Aku agak terkejut mendengarnya, "Kenapa?"

"Dia agak konyol, eh, maksudku... kadang Hiza agak kurang masuk akal, berpikir macam-macam, padahal hanya sekadar makan siang saja."

"Bagaimana jika bukan sekadar makan siang?" Aku seharusnya sadar untuk lebih berhati-hati mengingat apa yang belum lama Rave alami, tetapi terlalu banyak berbasa-basi juga bukan gayaku. Aku sebaiknya melakukan pendekatan yang perlahan, jangan sampai membuat Rave tidak nyaman, terlebih merasa curiga terhadap perubahan sikapku.

"Oh, apakah aku harus membawa plant design sekalian? Aku memang membuat beberapa revisi," ucap Rave dengan tatapan penuh semangat.

Hah? Aku agak melongo mendengarnya, tapi berkat itu menjadi mengerti, pendekatan kali ini memang berbeda. Rave tidak sama dengan para perempuan yang biasanya ada di sekitarku, yang menghubungkan kami juga masih merupakan hal-hal terkait rumah kaca.

"Ya, kita bisa membahasnya sekalian," jawabku sambil mengangguk.

Rave tersenyum, tampak senang sebelum mengulurkan kotak sandwich kedua, "Coba yang ini juga, walau aku suka makanan manis tapi Hiza tetap membuat krimnya plain, supaya rasa strawberrynya enggak tertutupi."

Aku mengambil satu dan mencicipi, rasanya persis seperti yang Rave ucapkan, tidak terlalu manis dan terasa segar karena potongan buah strawberry. "Kalian berdua dekat?"

"Uhm... aku tahu kalau Hiza peduli dan berusaha menjagaku, tapi sebenarnya aku ingin bisa segera mandiri agar enggak lebih banyak merepotkannya," ucap Rave lalu menghabiskan sisa sandwich di tangannya. "Setiap kali merepotkannya, aku merasa bersalah."

"Karena khawatir bahwa itu akan menghambat atau justru merusak rencana yang sudah lebih dahulu Hiza miliki?" tanyaku, karena belakangan ini merasakan hal itu terhadap Purp.

Rave mengangguk, "Benar, aku khawatir jika membantuku membuatnya harus kehilangan kesempatan-kesempatan bagus untuk masa depannya sendiri."

"Apa mungkin itu merupakan jenis keresahan bagi anak kedua? Saya merasakannya juga."

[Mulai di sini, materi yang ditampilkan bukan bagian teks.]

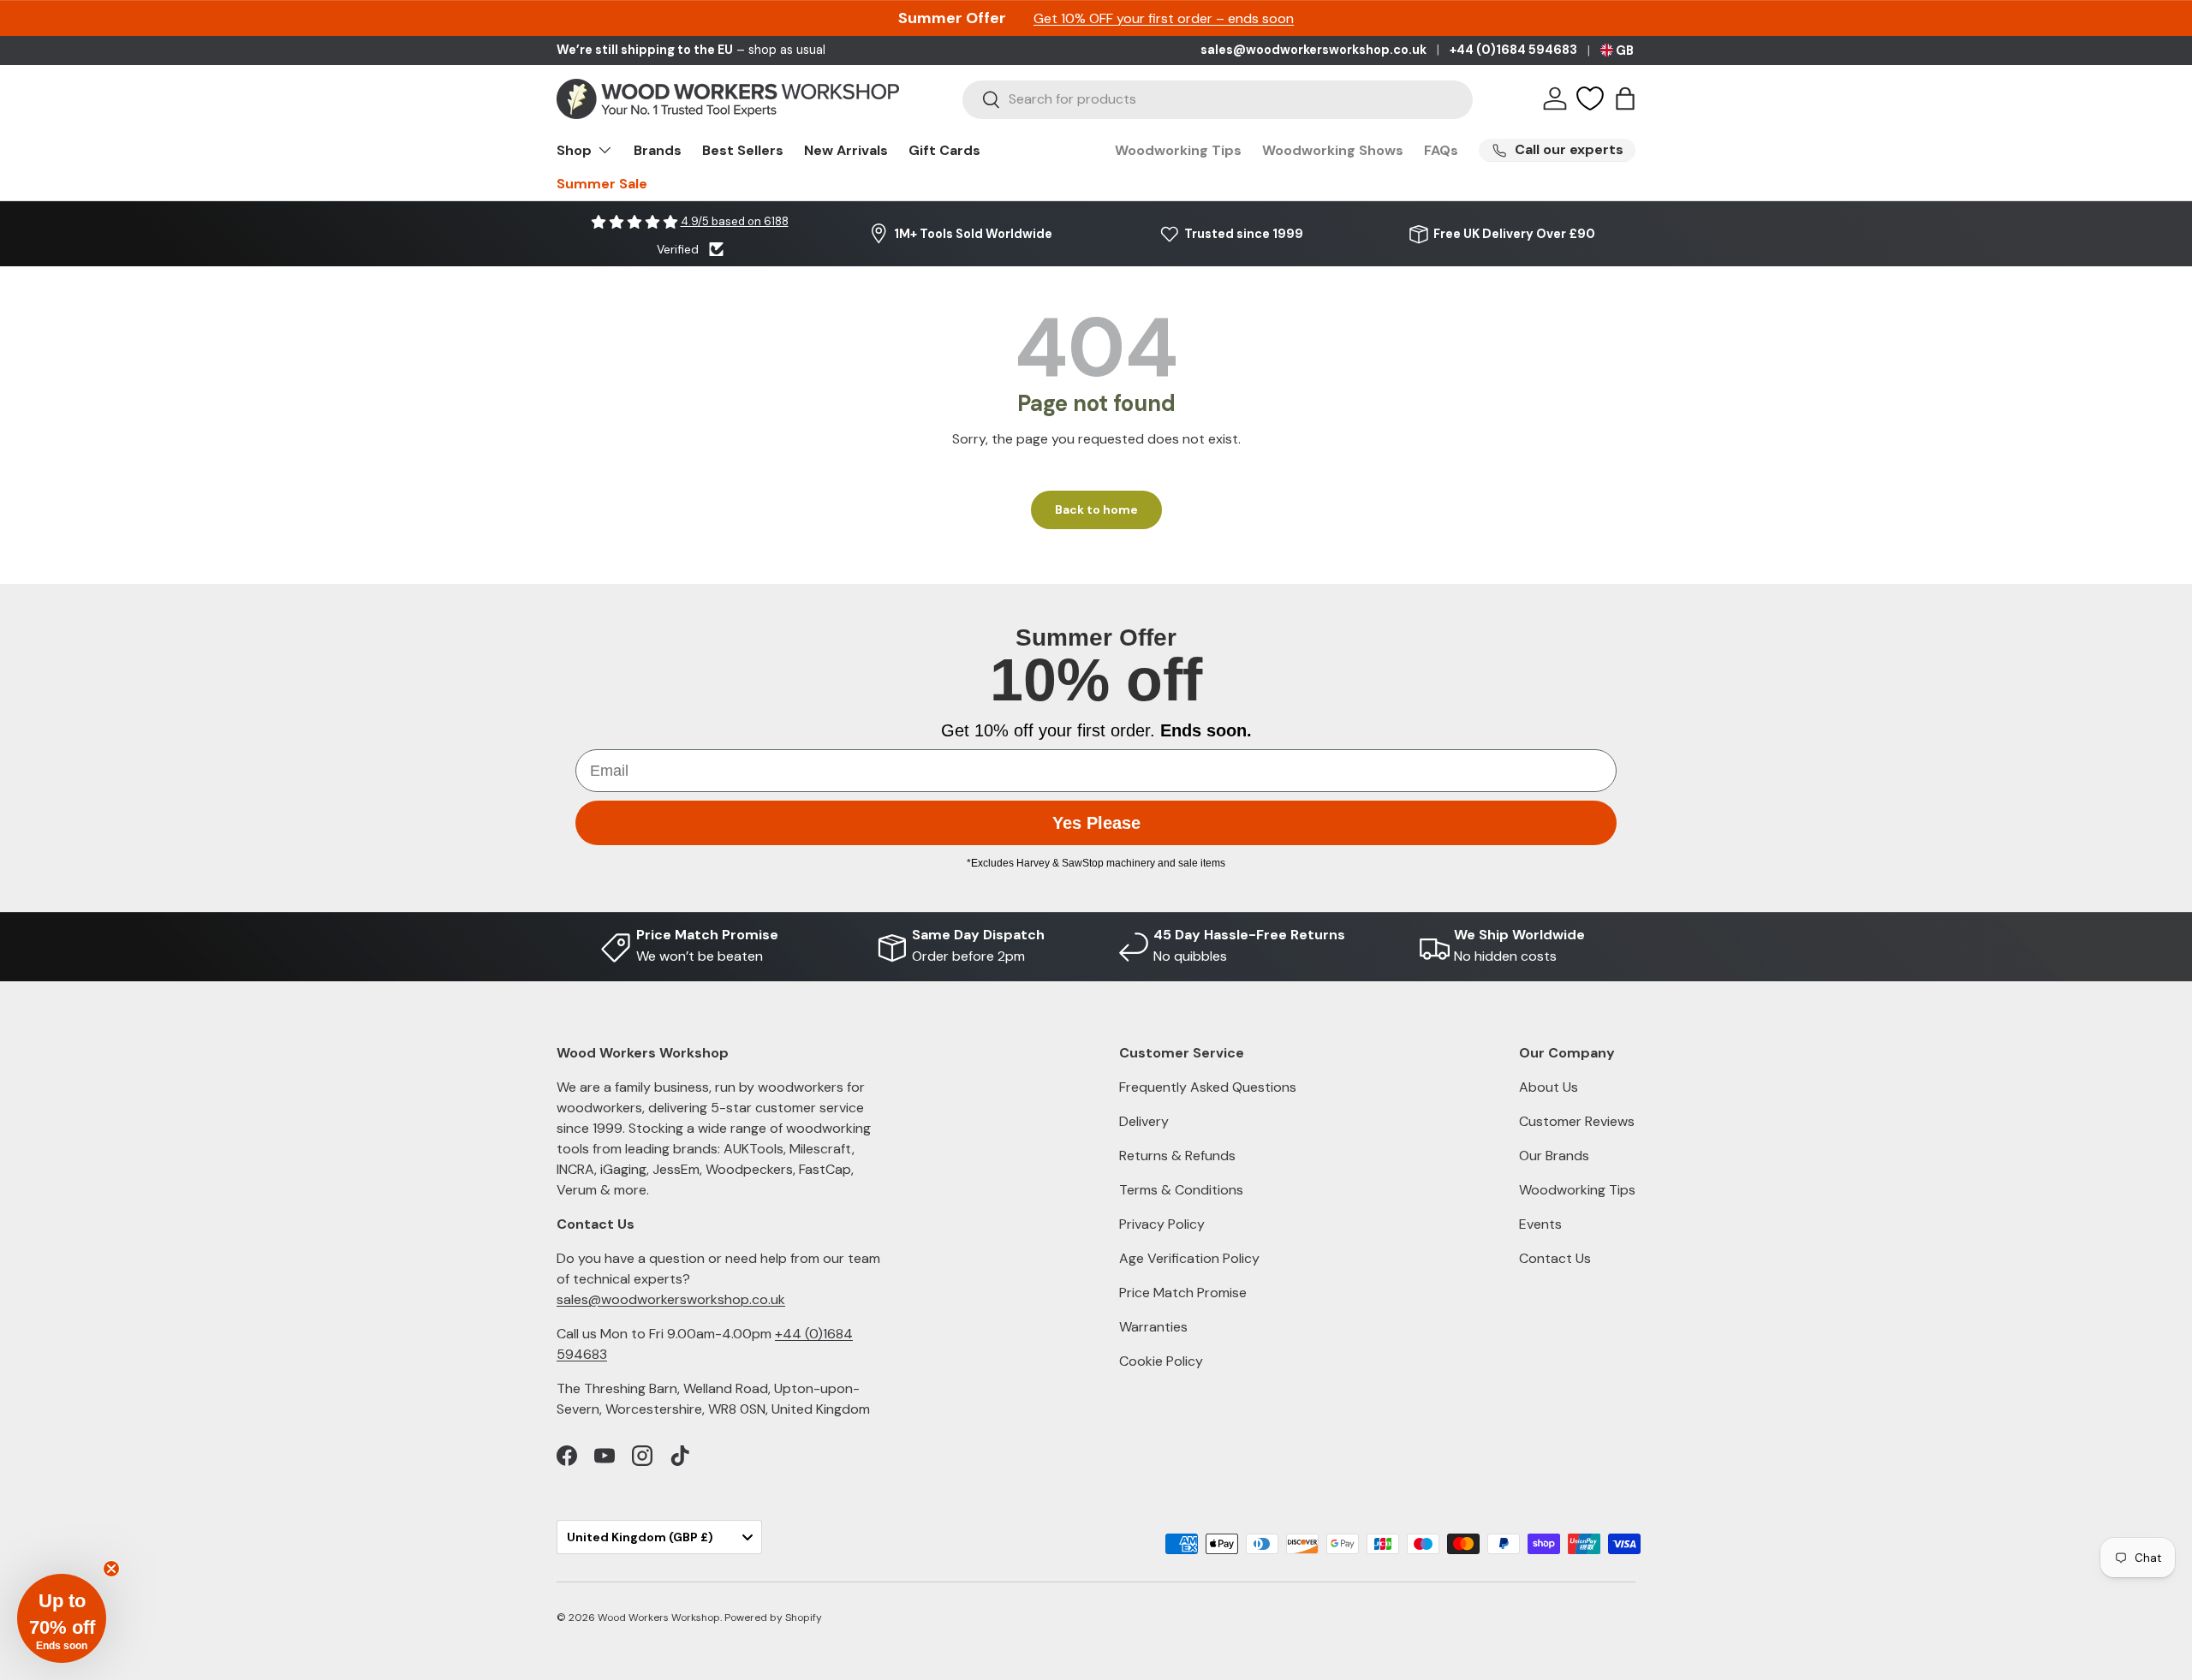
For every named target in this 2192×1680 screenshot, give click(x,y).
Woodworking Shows (1332, 150)
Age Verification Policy (1189, 1258)
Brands (658, 150)
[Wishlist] (1590, 98)
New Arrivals (846, 150)
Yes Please (1096, 822)
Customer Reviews (1577, 1121)
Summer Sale (602, 184)
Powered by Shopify (773, 1617)
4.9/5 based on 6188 (735, 221)
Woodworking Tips (1178, 150)
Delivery (1144, 1121)
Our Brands (1554, 1156)
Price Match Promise (1183, 1293)
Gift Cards (944, 150)
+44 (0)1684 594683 (1513, 49)
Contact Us (1555, 1258)
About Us (1548, 1087)
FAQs (1441, 150)
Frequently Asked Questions (1207, 1087)
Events (1540, 1224)
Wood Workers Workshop (659, 1617)
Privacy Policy (1162, 1224)
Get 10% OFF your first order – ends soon (1163, 18)
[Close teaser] (111, 1568)
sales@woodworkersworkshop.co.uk (1313, 49)
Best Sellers (742, 150)
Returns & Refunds (1177, 1156)
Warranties (1153, 1327)
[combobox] (1217, 99)
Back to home (1096, 509)
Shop (574, 150)
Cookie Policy (1161, 1361)
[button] (1625, 98)
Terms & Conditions (1181, 1190)
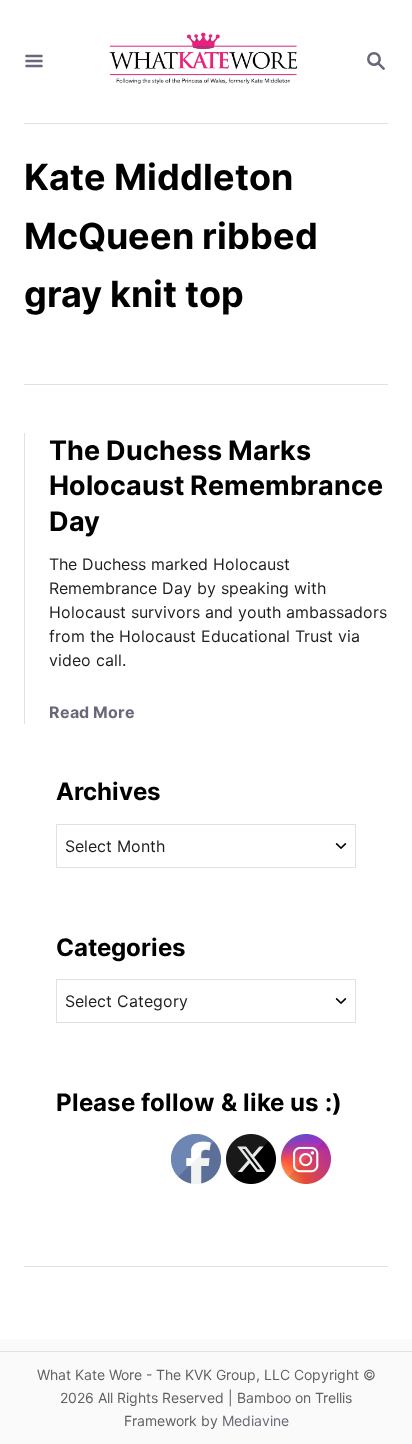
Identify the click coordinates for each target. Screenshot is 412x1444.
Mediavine (255, 1420)
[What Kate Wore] (204, 61)
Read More (92, 712)
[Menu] (34, 62)
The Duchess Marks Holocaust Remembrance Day (216, 486)
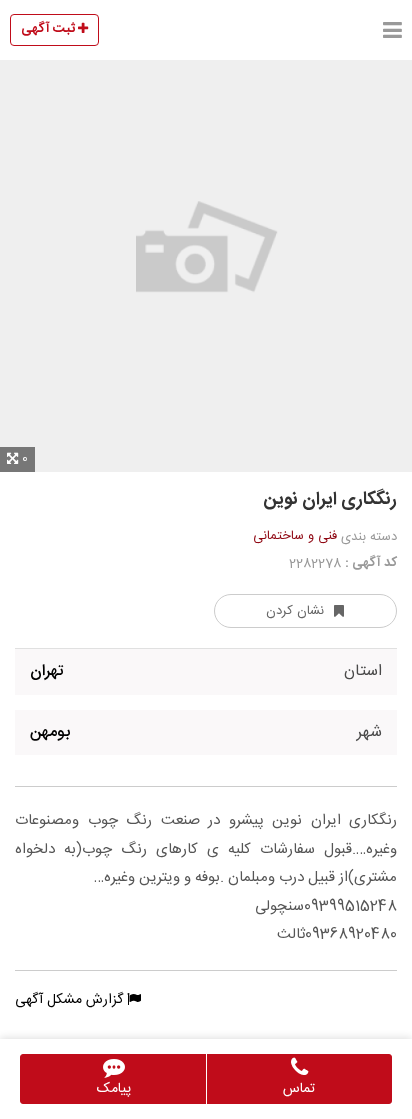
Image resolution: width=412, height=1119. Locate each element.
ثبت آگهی (49, 29)
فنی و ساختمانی (295, 536)
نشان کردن (295, 611)
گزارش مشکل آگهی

"Mustahil kamu memiliki keresahan yang sama."

"Kenapa mustahil?"

"Karena kalian terlihat hebat."

"Sebenarnya hanya Papa dan Purp yang hebat... pekerjaan saya di Pasque Techno bukan seperti mereka yang menangani klien, membuat kesepakatan besar, berpartisipasi dalam berbagai acara pameran alat kesehatan internasional. Saya baru menyelesaikan sebuah proyek, kursi roda."

"Ah, DMD Power-Wheelchairs," ucap Rave.

Aku terkejut karena Rave tahu, "How do you know about that?"

"Aku lihat waktu ke ruang kerjamu dulu, ada banyak sekali makalah tentang distrofi otot Duchenne... kamu membuat kursi roda yang disesuaikan dengan tingkat keparahan penderita?"

Aku tahu bahwa pengamatan Rave memang bagus, tetapi rasanya tetap tidak menyangka dia tertarik dan memperhatikan apa yang kukerjakan, "Ya, ada tahapan perlemahan otot yang pasien alami dan kursi roda buatan saya dapat disesuaikan agar pasien lebih mudah bermobilisasi."

"Bentuk kursi rodanya terlihat lebih kecil dibanding ukuran pada umumnya."

"Memang, karena biasanya pasien mulai membutuhkan kursi roda sejak masa remaja, saat otot kaki mereka dinyatakan mengalami perlemahan."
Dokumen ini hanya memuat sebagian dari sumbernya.